What are the benefits of AI-enhanced recruiting?

At an operational level, recruitment enhanced by AI and ML tools can yield significant efficiency benefits, reducing the time it takes for HR recruiters to manually extract information from hours to minutes.

AI recruitment tools can also be incredibly powerful in tackling unconscious bias that may exist within candidate pools. People are human, and it's natural for some level of unconscious bias to exist within recruitment processes. Using AI tools, at least some level of this bias can be mitigated by algorithms, allowing for a recruitment process to consider data, rather than demographics.

Many companies, such as global consumer goods producer Unilever, have leveraged the power of AI to great success within their recruitment processes. In one case, Unilever's team had to manage an applicant pool of 250,000 university graduates, to select just 800 for a leadership program. Their existing process, consisting of paper and manual processes, could potentially take four to six months to select candidates - not only massively time-consuming but highly inefficient for recruitment teams, particularly as these graduates were in high demand by a range of companies.

The solution? Apply an AI tool that utilises video interviews and assessment technology to create data-led outcomes. This was highly effective at creating a process that not only supported potential candidates but also improved Unilever's average candidate onboarding time from months to a matter of weeks. Much can also be said of the cost-benefit of the tool used, with Unilever reporting more than one million pounds ($1.9 million AUD) in cost savings.

What risks are present in smart recruiting?

While it's clear that artificial intelligence and machine learning tools can help drive smart recruitment decisions, it's important to recognise that algorithms, like humans, are not faultless. In recent years, there have been many incidents that have highlighted the challenges that job seekers face when applying for work through AI-augmented processes.

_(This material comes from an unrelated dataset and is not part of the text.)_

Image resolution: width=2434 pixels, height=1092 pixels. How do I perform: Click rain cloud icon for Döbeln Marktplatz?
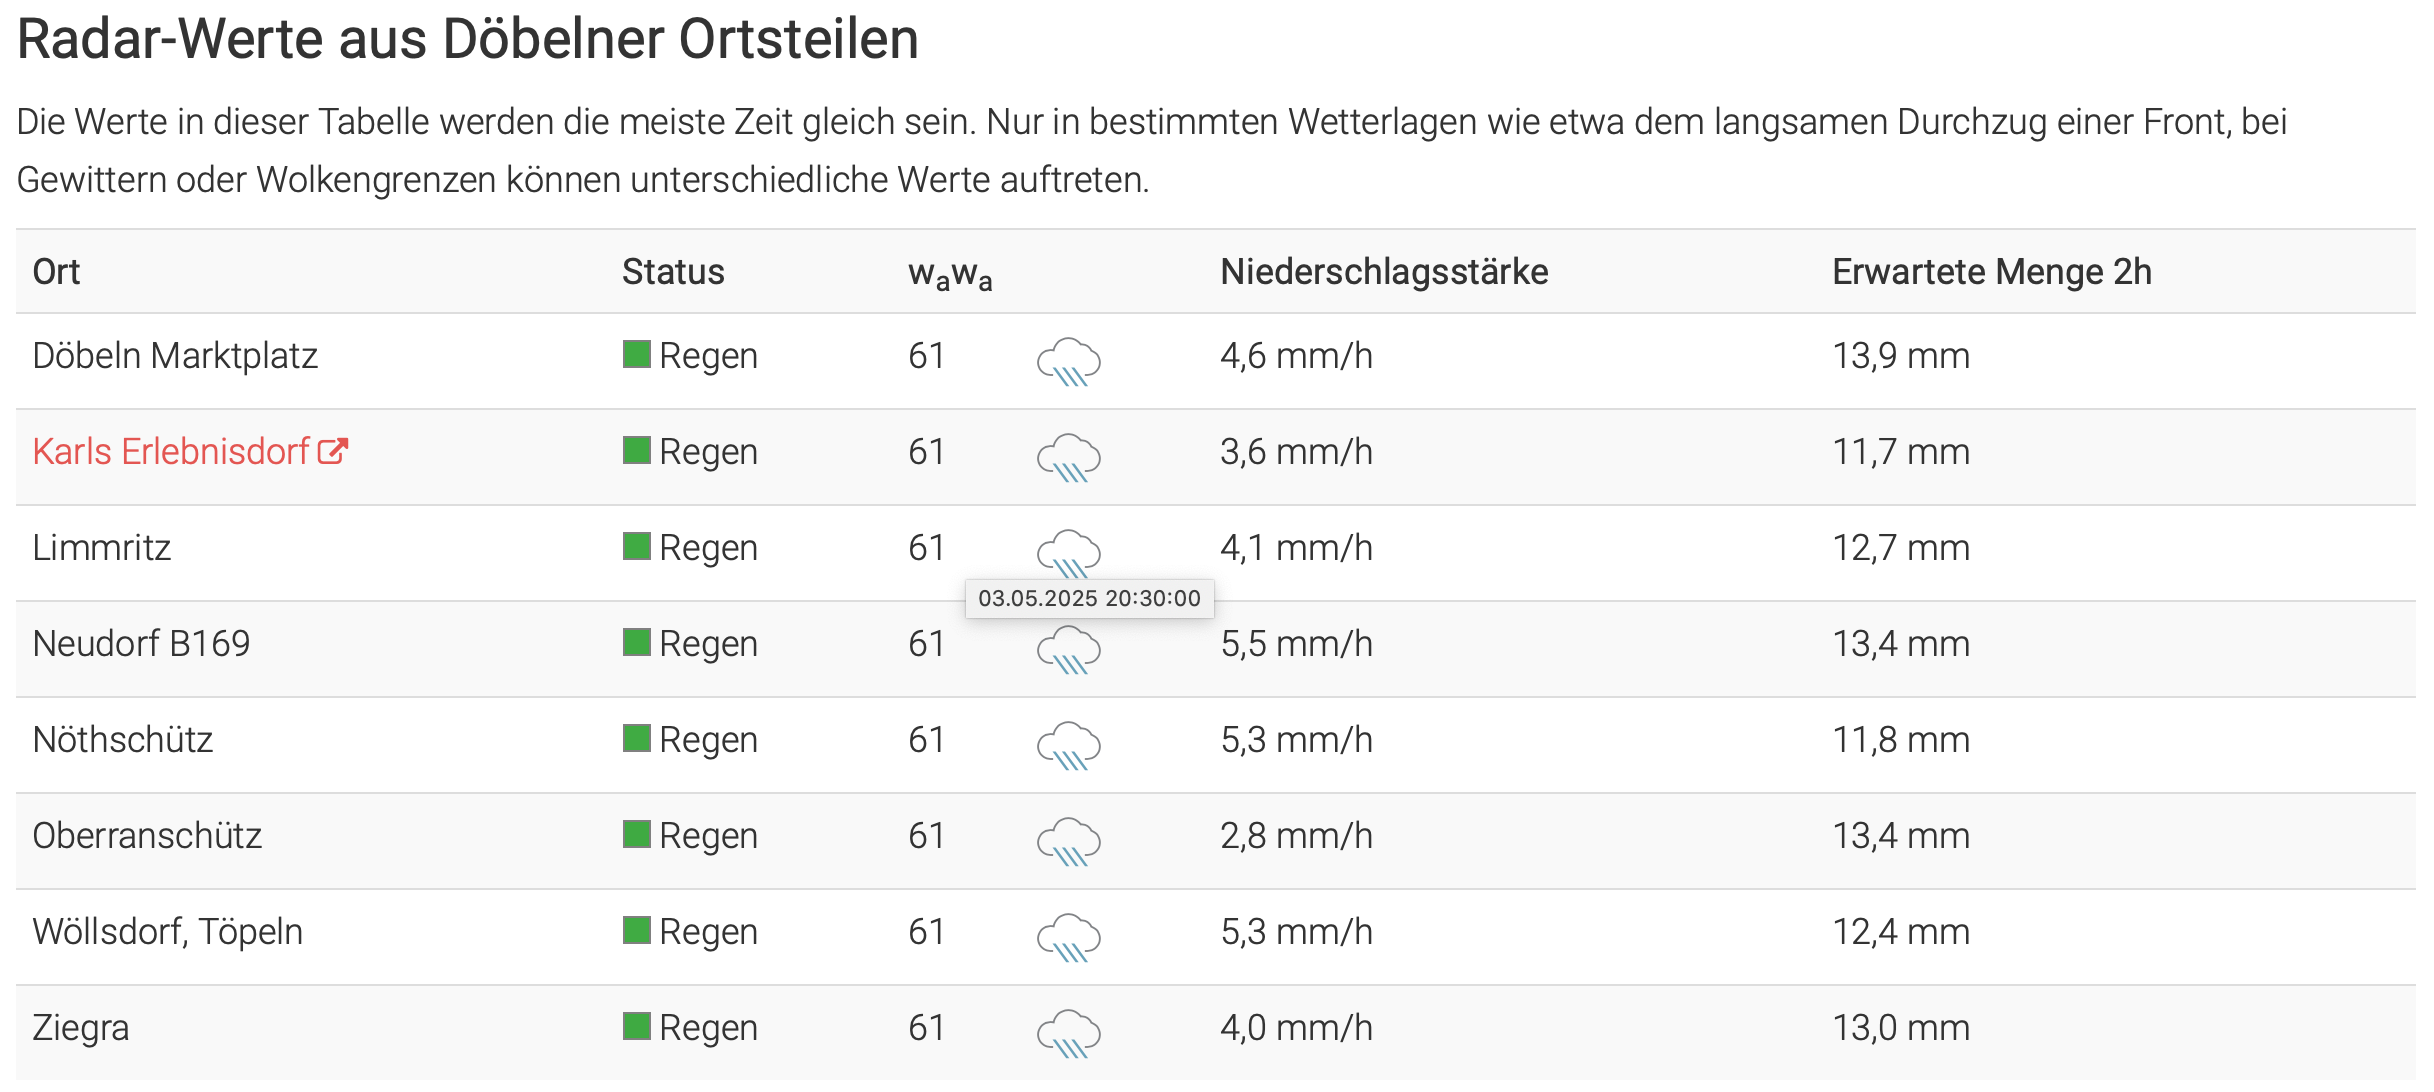(1068, 362)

A common saying known simply as 'you are what you eat' has origins going back nearly two centuries, with its origin often being attributed to French polymath Jean-Anthelme Brillat-Savarin. While Brillat-Savarin had meant his words in terms of gastronomical application, rather curiously, it can also be applied to the way that contemporary AI models are constructed and implemented.

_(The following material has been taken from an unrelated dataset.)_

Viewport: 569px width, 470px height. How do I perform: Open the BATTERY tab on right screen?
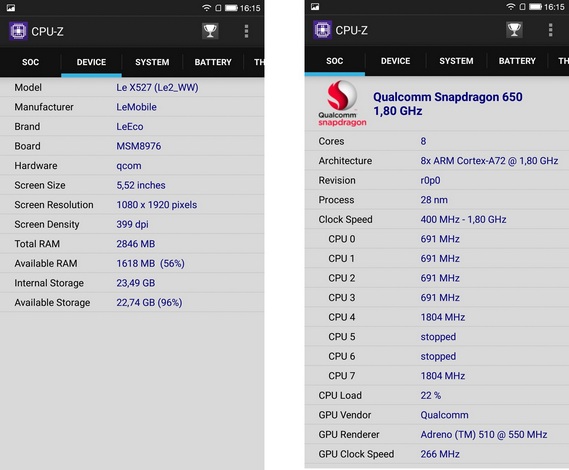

As many early models have shown, providing training data to AI models that contain biases will inherently create bias in a model. For example, facial recognition technology has been plagued globally by a poor capability to recognise those with coloured or dark skin tones - leading to the risk of racial profiling by those that use these tools.

While there are risks in the underlying data, in recent times, a new avenue has emerged in recruitment bias - the ability for savvy applicants to game generative AI systems to land positions at companies, such as encoding instructions to a model, hidden in font that is invisible to human recruiters, but identifiable by OCR tools.

A lesser-seen risk is the challenge of managing data generated by smart recruiting tools. While it's handy that data can be extracted by AI tools, it's important to consider the risks that are present to applicants and future employees if a recruitment platform is compromised by malicious actors.

How do recruitment teams manage AI risk?

Ultimately, risks are present in all forms of recruiting. It's critical that businesses not consider smart recruiting tools as a way to eliminate recruiting teams in their entirety, instead, envisaging them as a tool that they can use to augment the recruitment process.

Some employers are balancing the efficiencies of AI with the complex capabilities of human recruiters by establishing a workflow that takes the best parts of both roles and combines them to create a highly efficient team. For example, an employer may empower their teams with clear guidelines on how AI can be used in recruiting, promoting the ethical use and handling of data, right through the customer lifecycle.

Smart recruitment tools and human recruiters can be incredibly potent tools in recruiting and retaining the best possible staff for teams. While there are indeed challenges when using AI tools, they present significant opportunities for HR recruiters to transform the way that they recruit, for the better.